It seems that Greg Payce, a young ceramist from Calgary, Canada, quietly breezed into town, unheralded, for his New York solo debut. Those fortunate enough to see the show, however, have been much impressed by this amazing new talent. He is a master craftsman, as evidenced by the refined forms of his earthenware vessels and the intricate glazing and elaborate decorations of his pots and jars. But that is not all. What separates him from most other ceramists is his dynamic sense of sculpture. He conceptualizes his earthy medium to push it new heights. In several works on view he creates what he terms "virtual" vases, formed by the negative spaces in between the pots he has arranged on shelves.
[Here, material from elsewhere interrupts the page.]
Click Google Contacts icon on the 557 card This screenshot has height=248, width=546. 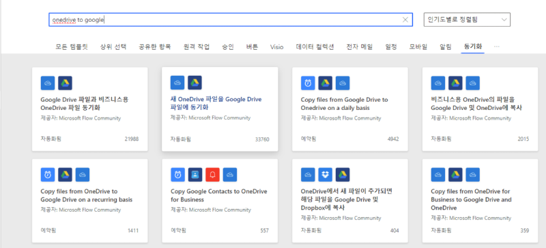coord(195,175)
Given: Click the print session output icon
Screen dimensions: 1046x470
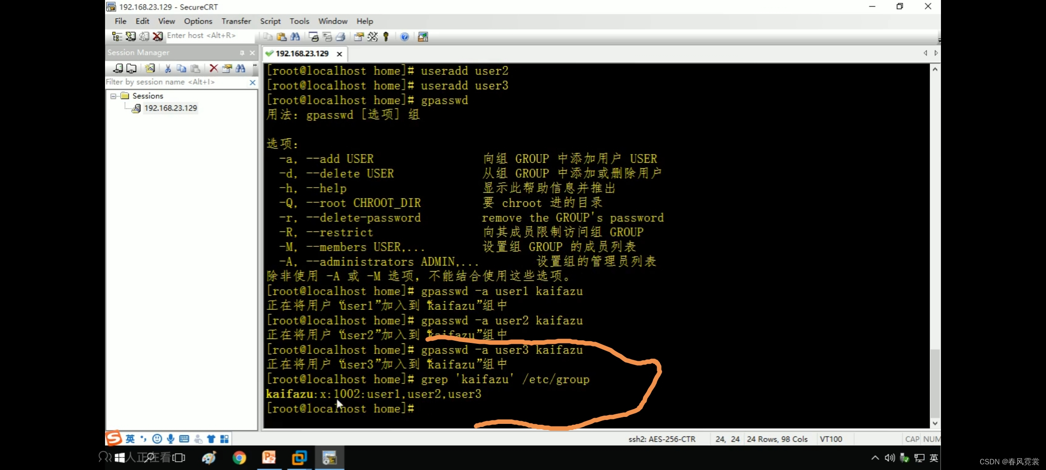Looking at the screenshot, I should [x=341, y=36].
Most of the vessels are inspired by ancient ceramics. Payce recently won a Canada Council grant to study ancient pottery in Italy and Greece. Among the witty pieces on view here, the Octopus vase is based on Minoan pottery. The work features delicate layers of glaze and patterns of interwoven spiral shapes. These shapes are echoed in the handles, shaped like the long curving tentacles of a black octopus. In Wake, the artist presents a row of tall vessels with dense matte black surfaces. According to the artist, the forms are based on Italian Renaissance apothecary jars. The spaces in between the jars reveal carefully rendered profiles of identical male figures.
Greg Payce at Nancy Margolis, Dec. 16, 1997 - Jan. 17, 1998, 560 Broadway, Ste. 302, New York, NY 10012.
DAVID EBONY is assistant managing editor of Art in America.